● **Instructions to follow**: In the text about the American job market, which sectors are said to have shown significant growth?

● **Document text**:
□ □ □ □ □

When Gbenga Asilole thinks about the American job market, several things keep him up at night. They are slowing demand for entry-level talent, tariff confusion, and high interest rates.
ChatGPT is not one of them.
“There will come a time when AI is just part of everything we do, but we’re not there yet,” said Asilole, chief economist at the left-wing Center for Budget and Policy Priorities, adding that “the economy is paralyzed.”
The labor market is showing clear signs of weakness. The long-term unemployment rate is on the rise, and the percentage of Americans looking for work these days has exceeded the number of available roles. Amid constant headlines about layoffs, the unemployment rate rose to a higher-than-expected 4.6% last month. Young people are struggling to stay, older workers are hesitant to retire, and the middle rung of the career ladder is collapsing as many companies “flatten out.” Only health care and construction showed significant growth. This has been called the white-collar recession, and it’s an unwelcome awakening for Americans who expected a college degree to lead to long-term security and a comfortable paycheck.
Given the timing, it’s easy to demonize artificial intelligence. Industry executives say they are “fully committed to AI,” often to the dismay of rank-and-file employees. This technology is rapidly changing how workers are evaluated on the job and how companies define productivity. It’s even shaking up the hiring process. My colleagues spoke with job seekers who submitted hundreds of resumes but were unable to land a position while HR departments were overwhelmed with AI-assisted applications. Economists and investors can’t agree on whether chatbots are the future of the workforce or a much-inflated bubble.

□ □ □ □ □

● **Material provided**:
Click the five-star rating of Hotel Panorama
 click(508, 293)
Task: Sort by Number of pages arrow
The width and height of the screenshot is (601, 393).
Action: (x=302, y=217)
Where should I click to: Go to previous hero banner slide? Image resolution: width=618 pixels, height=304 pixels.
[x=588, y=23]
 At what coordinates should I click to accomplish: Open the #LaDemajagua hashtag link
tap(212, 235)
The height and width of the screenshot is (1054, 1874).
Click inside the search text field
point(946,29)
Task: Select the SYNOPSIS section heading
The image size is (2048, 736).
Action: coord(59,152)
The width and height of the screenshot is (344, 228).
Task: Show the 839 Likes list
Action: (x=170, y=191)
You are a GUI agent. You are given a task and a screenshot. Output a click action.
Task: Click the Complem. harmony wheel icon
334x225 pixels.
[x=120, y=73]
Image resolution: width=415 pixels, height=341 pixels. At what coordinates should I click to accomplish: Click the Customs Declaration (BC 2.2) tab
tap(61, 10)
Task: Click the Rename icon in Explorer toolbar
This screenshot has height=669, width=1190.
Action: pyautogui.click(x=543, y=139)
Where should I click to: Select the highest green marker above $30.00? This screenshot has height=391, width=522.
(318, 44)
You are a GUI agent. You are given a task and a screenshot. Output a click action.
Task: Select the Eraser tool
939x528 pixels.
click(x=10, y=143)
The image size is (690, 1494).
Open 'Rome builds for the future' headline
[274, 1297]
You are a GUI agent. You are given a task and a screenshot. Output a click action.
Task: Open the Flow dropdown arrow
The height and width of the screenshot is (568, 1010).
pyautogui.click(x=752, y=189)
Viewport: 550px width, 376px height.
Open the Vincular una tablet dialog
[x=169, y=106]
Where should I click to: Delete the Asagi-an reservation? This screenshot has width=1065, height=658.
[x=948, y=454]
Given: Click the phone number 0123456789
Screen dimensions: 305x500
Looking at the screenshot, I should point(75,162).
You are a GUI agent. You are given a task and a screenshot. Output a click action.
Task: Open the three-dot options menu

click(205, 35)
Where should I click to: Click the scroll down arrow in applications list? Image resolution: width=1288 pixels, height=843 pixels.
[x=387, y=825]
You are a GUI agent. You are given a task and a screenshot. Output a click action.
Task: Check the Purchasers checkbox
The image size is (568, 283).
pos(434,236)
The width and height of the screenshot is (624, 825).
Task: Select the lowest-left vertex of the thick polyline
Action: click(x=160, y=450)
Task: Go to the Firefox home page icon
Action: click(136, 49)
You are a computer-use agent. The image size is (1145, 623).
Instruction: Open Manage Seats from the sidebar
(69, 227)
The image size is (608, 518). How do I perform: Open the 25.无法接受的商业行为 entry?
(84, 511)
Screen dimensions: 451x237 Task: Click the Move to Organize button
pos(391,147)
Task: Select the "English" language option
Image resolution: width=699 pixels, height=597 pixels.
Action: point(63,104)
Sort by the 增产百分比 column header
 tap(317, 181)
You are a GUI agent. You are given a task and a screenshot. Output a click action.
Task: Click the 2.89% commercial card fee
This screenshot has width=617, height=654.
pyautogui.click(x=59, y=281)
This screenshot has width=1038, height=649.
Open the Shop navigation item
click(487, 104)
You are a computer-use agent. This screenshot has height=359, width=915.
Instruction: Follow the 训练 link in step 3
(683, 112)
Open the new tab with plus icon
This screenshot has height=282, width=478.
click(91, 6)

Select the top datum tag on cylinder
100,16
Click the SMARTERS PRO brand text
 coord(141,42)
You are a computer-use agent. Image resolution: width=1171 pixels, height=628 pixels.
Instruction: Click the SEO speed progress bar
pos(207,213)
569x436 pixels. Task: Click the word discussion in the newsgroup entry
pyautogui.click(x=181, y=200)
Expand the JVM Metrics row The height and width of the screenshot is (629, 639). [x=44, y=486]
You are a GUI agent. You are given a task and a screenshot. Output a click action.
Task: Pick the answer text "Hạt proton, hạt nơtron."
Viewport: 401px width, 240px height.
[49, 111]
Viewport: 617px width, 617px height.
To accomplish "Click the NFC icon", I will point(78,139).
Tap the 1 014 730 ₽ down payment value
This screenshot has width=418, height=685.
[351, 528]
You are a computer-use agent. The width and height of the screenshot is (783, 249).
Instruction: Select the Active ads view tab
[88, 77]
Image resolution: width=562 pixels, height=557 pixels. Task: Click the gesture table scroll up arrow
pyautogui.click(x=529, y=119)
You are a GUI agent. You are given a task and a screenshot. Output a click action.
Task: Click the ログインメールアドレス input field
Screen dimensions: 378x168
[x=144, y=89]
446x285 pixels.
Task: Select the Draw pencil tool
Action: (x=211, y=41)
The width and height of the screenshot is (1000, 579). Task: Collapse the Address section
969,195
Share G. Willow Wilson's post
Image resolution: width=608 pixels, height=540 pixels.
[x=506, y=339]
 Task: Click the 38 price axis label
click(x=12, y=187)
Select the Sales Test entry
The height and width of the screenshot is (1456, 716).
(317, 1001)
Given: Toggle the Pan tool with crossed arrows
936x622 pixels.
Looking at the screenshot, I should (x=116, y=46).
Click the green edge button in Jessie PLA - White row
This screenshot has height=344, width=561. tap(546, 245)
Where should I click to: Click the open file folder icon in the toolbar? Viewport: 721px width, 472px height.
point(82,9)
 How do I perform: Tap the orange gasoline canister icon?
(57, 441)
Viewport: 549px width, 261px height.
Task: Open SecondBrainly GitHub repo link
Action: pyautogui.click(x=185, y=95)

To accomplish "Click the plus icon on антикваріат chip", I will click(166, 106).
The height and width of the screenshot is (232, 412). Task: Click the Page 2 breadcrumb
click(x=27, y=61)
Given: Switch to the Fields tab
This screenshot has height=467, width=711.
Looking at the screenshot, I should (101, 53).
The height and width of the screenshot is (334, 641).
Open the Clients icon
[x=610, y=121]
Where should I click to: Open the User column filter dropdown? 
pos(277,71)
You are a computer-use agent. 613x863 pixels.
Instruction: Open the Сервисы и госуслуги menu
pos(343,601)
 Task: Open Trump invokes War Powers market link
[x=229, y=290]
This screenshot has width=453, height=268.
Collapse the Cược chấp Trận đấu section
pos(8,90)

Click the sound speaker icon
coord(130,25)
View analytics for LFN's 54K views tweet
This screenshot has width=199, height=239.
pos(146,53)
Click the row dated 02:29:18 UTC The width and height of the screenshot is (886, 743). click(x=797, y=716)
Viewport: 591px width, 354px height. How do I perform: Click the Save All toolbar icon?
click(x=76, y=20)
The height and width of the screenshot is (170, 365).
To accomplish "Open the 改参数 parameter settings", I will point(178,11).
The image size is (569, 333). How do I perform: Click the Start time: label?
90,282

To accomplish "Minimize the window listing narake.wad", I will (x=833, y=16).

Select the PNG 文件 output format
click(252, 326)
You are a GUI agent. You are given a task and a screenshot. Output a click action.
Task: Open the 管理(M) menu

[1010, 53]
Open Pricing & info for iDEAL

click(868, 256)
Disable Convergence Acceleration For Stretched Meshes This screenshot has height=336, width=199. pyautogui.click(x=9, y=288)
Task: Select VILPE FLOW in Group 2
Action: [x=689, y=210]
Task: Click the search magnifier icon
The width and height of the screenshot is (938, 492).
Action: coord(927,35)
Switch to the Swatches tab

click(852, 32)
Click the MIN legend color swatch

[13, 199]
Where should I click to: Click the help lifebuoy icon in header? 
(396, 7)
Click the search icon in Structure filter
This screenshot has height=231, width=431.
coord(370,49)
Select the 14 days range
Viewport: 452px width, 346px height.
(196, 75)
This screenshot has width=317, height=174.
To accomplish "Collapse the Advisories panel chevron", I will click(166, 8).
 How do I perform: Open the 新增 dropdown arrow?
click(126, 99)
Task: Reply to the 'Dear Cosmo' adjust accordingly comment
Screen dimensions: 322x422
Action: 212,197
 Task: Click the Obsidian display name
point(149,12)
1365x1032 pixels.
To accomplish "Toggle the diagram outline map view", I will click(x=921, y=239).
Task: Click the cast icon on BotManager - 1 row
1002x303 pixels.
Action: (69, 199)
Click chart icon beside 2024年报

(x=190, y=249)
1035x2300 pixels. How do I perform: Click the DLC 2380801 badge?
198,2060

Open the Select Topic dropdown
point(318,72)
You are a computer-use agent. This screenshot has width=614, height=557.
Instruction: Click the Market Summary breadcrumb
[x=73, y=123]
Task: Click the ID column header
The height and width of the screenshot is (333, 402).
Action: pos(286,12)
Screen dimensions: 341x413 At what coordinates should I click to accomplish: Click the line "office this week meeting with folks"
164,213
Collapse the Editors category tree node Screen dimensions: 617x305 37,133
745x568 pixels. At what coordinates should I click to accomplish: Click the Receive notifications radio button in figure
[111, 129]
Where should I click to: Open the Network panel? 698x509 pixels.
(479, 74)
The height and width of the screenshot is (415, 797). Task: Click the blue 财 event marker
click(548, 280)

□ □ □ □ □

● **Answer section**: Health care and construction.